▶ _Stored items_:
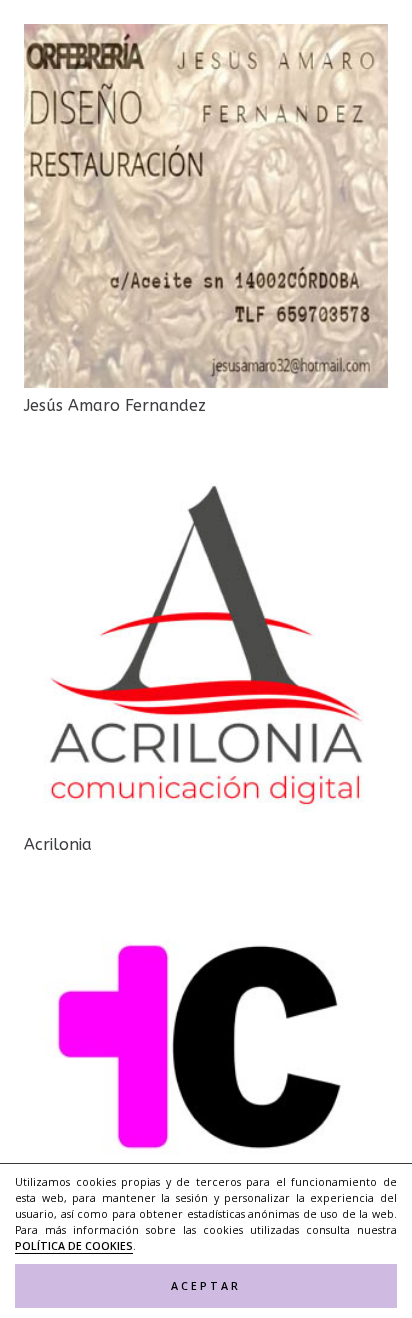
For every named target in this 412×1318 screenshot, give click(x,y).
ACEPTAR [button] (206, 1286)
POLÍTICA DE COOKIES (74, 1246)
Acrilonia (58, 844)
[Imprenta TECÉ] (206, 915)
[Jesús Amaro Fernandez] (206, 37)
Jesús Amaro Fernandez (115, 405)
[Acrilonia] (206, 476)
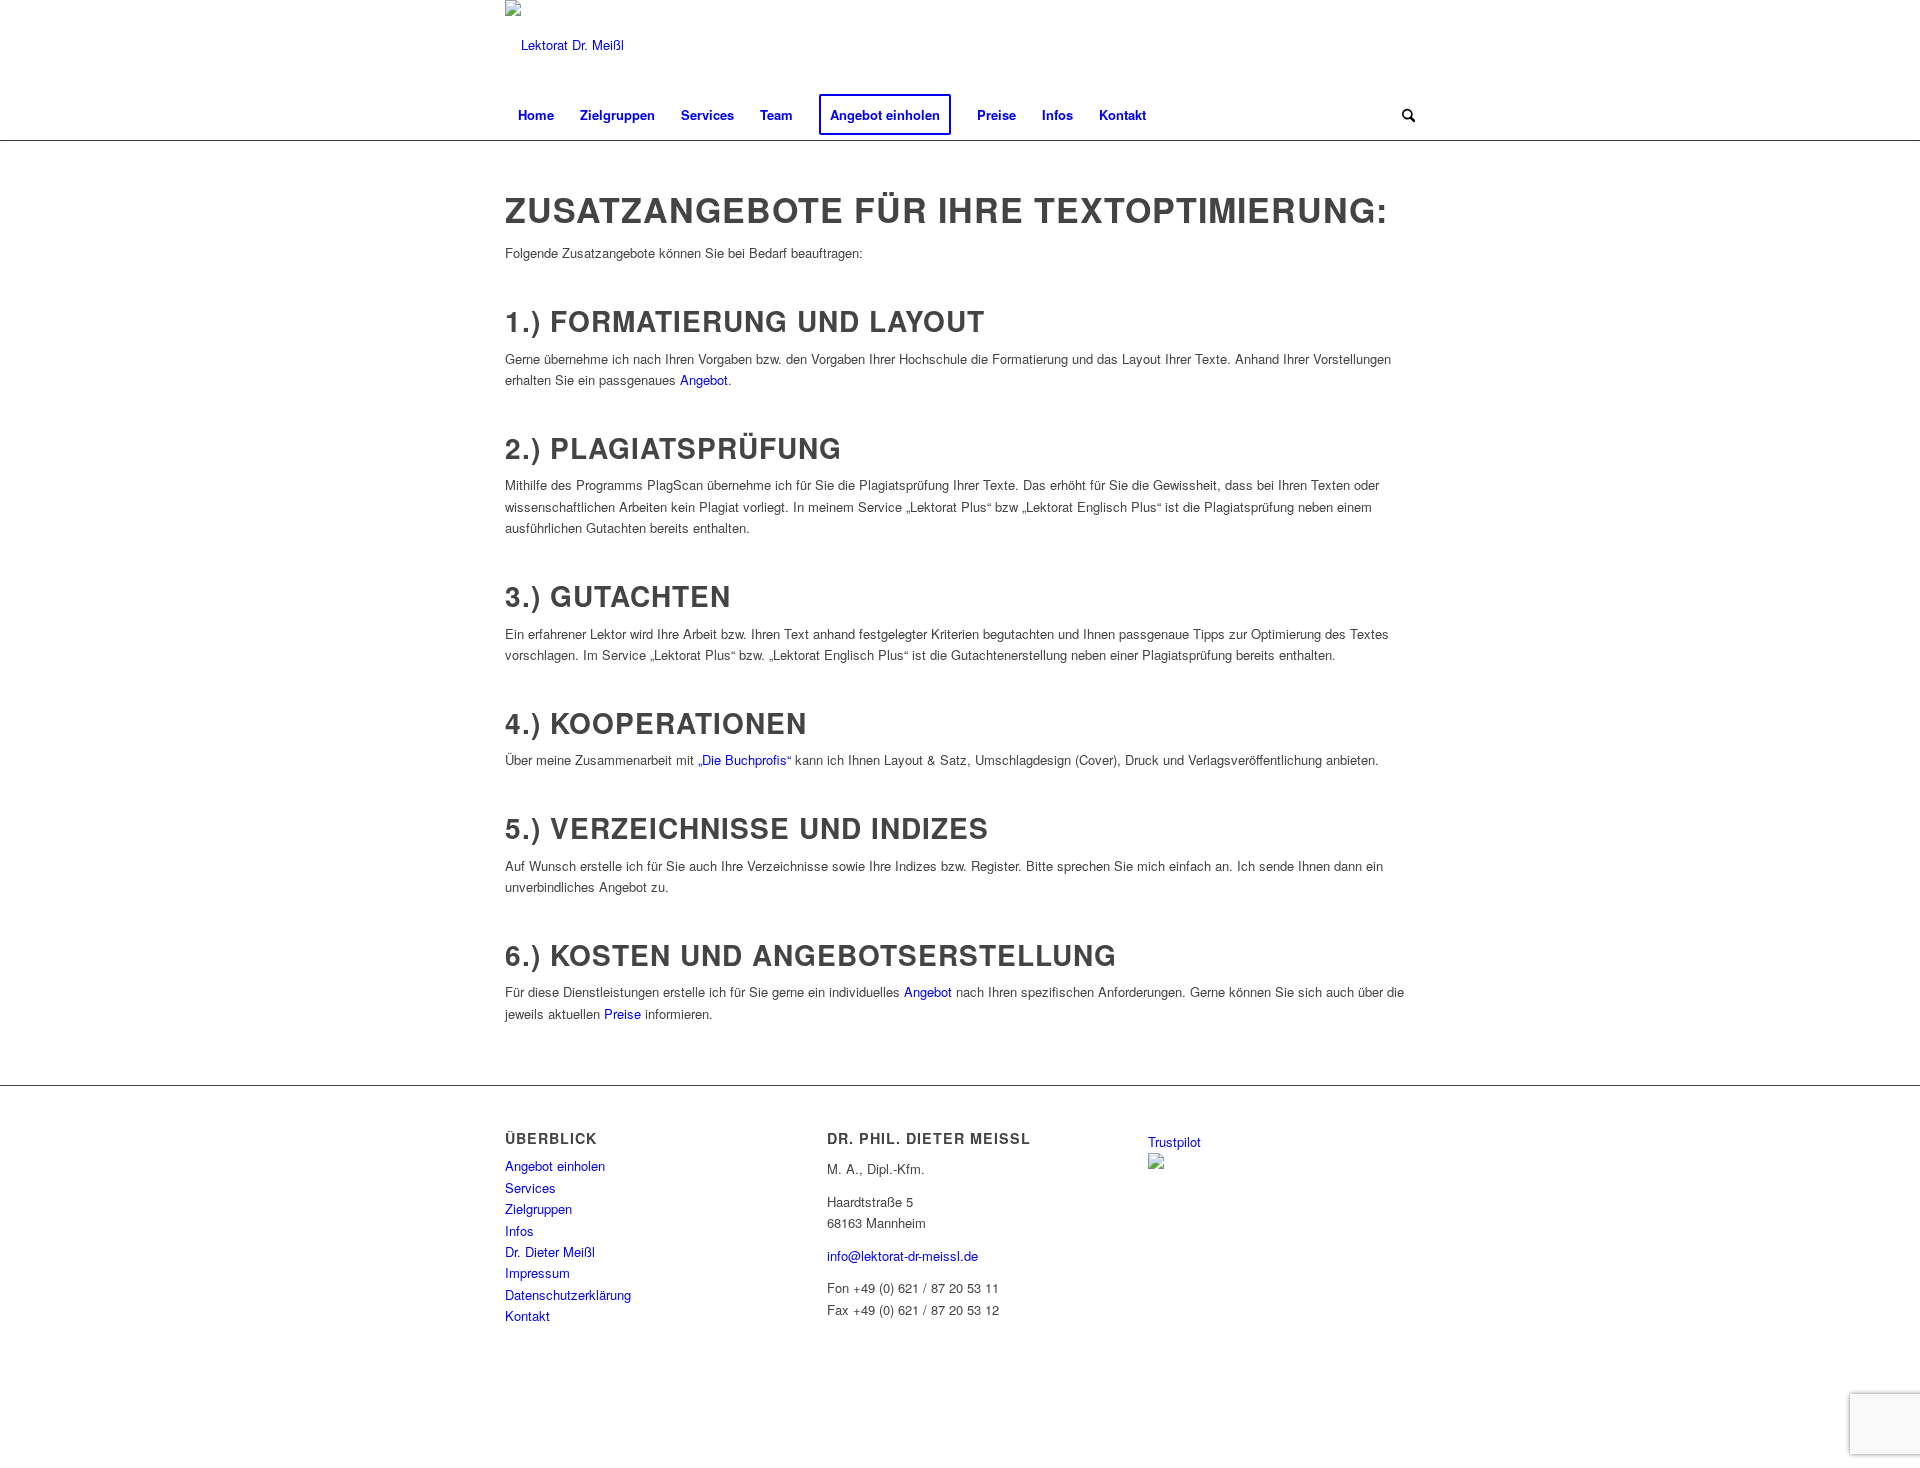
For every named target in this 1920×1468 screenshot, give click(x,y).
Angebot (704, 379)
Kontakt (527, 1315)
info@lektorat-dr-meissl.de (902, 1255)
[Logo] (564, 45)
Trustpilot (1174, 1141)
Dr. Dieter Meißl (550, 1251)
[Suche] (1402, 115)
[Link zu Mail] (1400, 45)
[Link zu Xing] (1340, 45)
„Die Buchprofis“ (744, 759)
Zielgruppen (538, 1208)
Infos (519, 1230)
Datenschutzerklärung (568, 1294)
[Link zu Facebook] (1310, 45)
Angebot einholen (555, 1165)
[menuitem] (536, 115)
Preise (622, 1013)
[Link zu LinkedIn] (1370, 45)
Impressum (537, 1272)
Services (530, 1187)
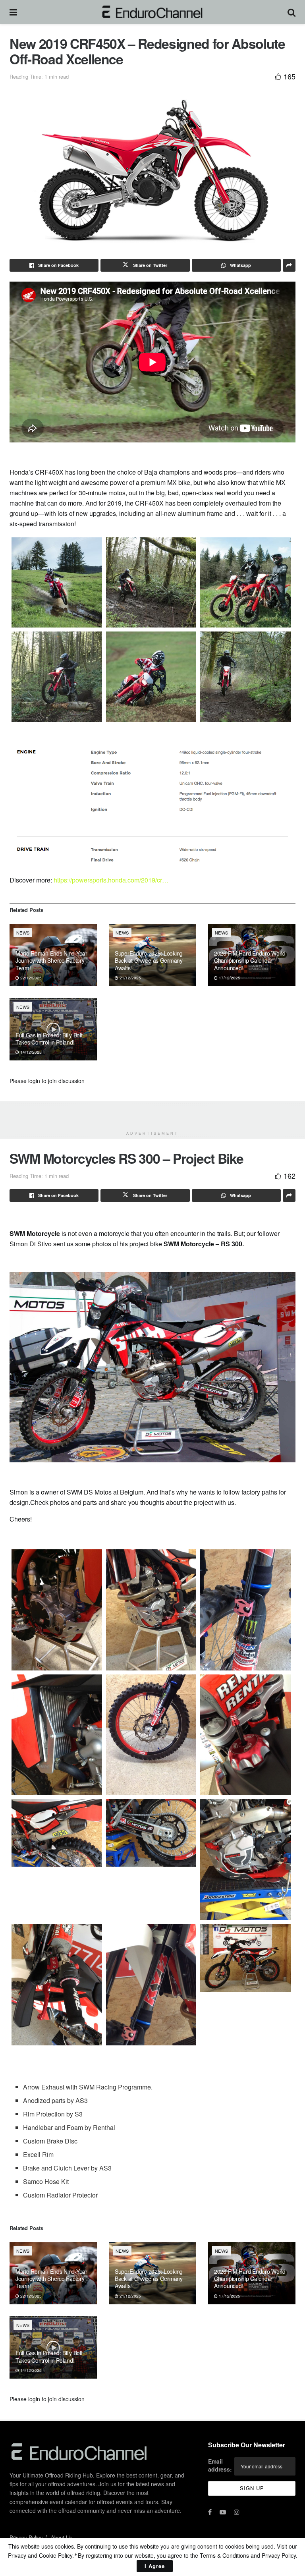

▶ _Task item_: Please copy out each line in the entries that mentions the string "click".

▶ _Response below_:
For every named target in this 412×1318 screenshot, give click(x,y).
For every named target in this 1920×1468 screenshot, give click(x,y).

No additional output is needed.